Le cadre : la Provence, et en particulier les Maures,
Les acteurs principaux : un couple d'adolescents, Louise et Luc, il n'a pas 15 ans ! ; leurs parents, le père de Louise et la mère de Luc sont même amants !
Une très belle jeune femme, Hélène, la maîtresse de Paul, un aventurier riche et extravagant à souhait, qui possède un tigre, Nabucco.
Et justement ce Nabucc(hodonosor) va s'échapper et mobiliser tout ce que la Provence, peut compter de gendarmes et de militaires pour le retrouver … mais inutilement, seul un autre aventurier et spécialiste des tigres, un certain Corbett va réussir à mettre la main sur lui .
Autour de ce schéma se greffent des tas de situations secondaires, le suicide manqué de Matthieu, le père de Luc, qui n'accepte pas d'être trompé !, ou encore les aventures de Hélène en Thaïlande chez des moines bouddhistes, et en Birmanie …
Roman d'aventure qui sait nous enchaîner pendant les neuf dixièmes. Tous les éléments sont là pour nous séduire.
Une construction fine où alternent aussi bien les scènes légères (on badine beaucoup dans ce roman, mais avec beaucoup d'élégance, à l'instar de ce Corbett qui va tenter de séduire une femme, Mathilde éleveuse de sangliers, et qui héberge le tigre fuyard, mais aussi comme cet Antoine, quadragénaire, qui essaye d'embobiner une Louise qui n'est pas loin de succomber !)
scènes plus graves : celles, par exemple, où le mari trompé, pathétique, rate son suicide et tente dans un dernier sursaut d'illusions de renouer avec son passé.
Ou encore scènes beaucoup plus insolites : les relations d'Hélène avec les moines bouddhistes ou avec leurs animaux fétiches, les tigres, jusqu'à ce qu'elle découvre un autre animal, un roi de la jungle thaïlandaise.
On connaît l'art littéraire de Patrick Grainville ; cette facilité avec laquelle il manie la langue française rend ses œuvres toujours aussi délectables ; l'on ne sera donc pas surpris dans ce nouveau roman d'être encore subjugué par son art. Ce qui étonne encore et toujous, c'est que son style est tellement naturel qu'on ne remarque plus tout ce qui en fait la valeur.
Roman où l'auteur mur, laisse parler aussi ce que l'âge peut lui imposer ! Troublant ces trois personnages qui ont dépassé la soixantaine ; deux, Antoine et Corbett, rejetés en tant que séducteurs par la jeune Louise, pour le premier, et par Mathilde pour le second, n'ont plus la rébellion des éconduits, mais l'acceptent avec la fatalité de ceux qui ne peuvent pas avoir été et être ! Il y a une résignation que seule la sagesse de l'âge sait imposer ! Quant à Paul, elle intrigue cette liaison qu'il entretient avec Hélène ; certes compte l'aspect purement matériel presque vénal, cynique même ! Mais il y a en eux et entre eux une autre soif, celle de découvrir en fait ce qui peut fonder une relation intime entre deux êtres.
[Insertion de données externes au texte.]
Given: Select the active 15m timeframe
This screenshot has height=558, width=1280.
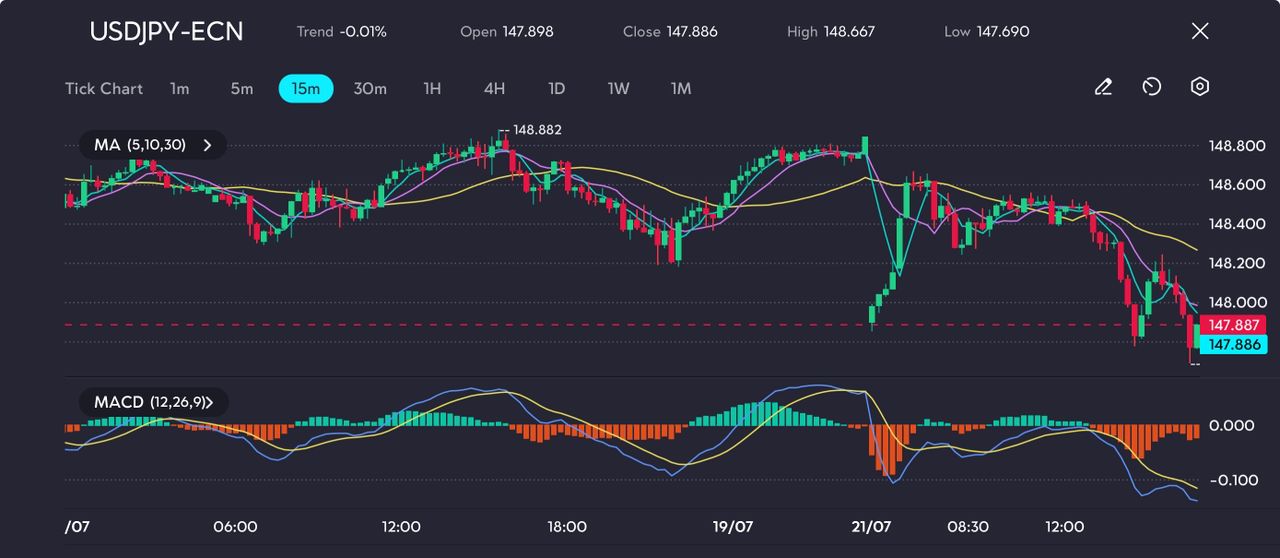Looking at the screenshot, I should (306, 89).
On admirera la subtilité avec laquelle l'auteur va nous livrer ses réflexions, celles d'une part qui émanent de la triple correspondance qu'a Hélène avec Paul, puis avec Camille une amie intime, et enfin avec sa mère. Et d'autre part, elles seront magistrales avec cette « leçon » d'histoire de l'art que Paul donnera à Louise et Luc, à propos de Rubens et de cette passion qu'il mettra à peindre le tigre dans nombre de ses tableaux.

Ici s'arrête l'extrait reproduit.